Kochana Praga. Nocowaliśmy w akademikach na Strahovie, które są może i dla młodych i dla niewymagających, ale za to zaraz obok nich jest fantastyczny widok, no i pół godziny do centrum. Jedna z najlepszych knajp w Pradze też nie daleko. 

W czasie tej wizyty, nie pierwszej i nie ostatniej, łaziliśmy po Żiżkovie, odwiedziliśmy Mauzoleum, zapomnieliśmy o wieży telewizyjnej, piliśmy Ciemnego Kozla, jedliśmy wyprażany syr w znajomych już knajpach, włóczyliśmy się po starówce i chłonęliśmy klimat. 

Nie ma to jak piwo w małej knajpie pod Mostem Karola za 20 koron. !!! Nawet mnie ta cena zabiła. 

Nie ma to jak dzieciaki Cernego na Kampie.

Nie ma to jak magiczne cadillaci na małych uliczkach.

I plakaty z Pulp Fiction w pubie o nazwie Hony Bony.

 

Aha, i rozmawialiśmy z jakąś Czeszką pijącą piwo na jednej z wysp na Wełtawie o czakramach Pragi i Krakowa :)

Fantastyczna majówka.
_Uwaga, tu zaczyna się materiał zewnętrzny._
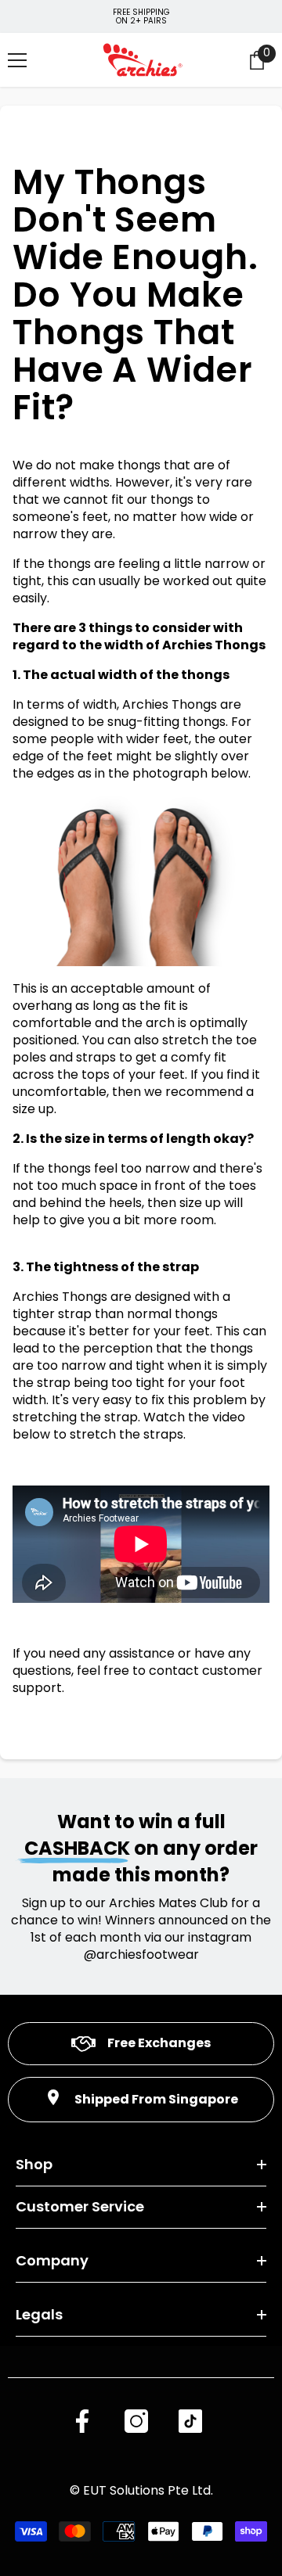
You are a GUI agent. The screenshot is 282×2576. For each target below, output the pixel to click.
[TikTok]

Pomimo, że połowa naszego wypadu nie brała w tym zwiedzaniu udziału, bo uczestniczyła w turnieju Go, na który w sumie, było nie było, przyjechaliśmy... 

Dolecowo Kraków,  z 2 przesiadkami, ale przy karciochach czas leci :) Duży obiadowuy postój w Cieszynie, no bo gdzież indziej :)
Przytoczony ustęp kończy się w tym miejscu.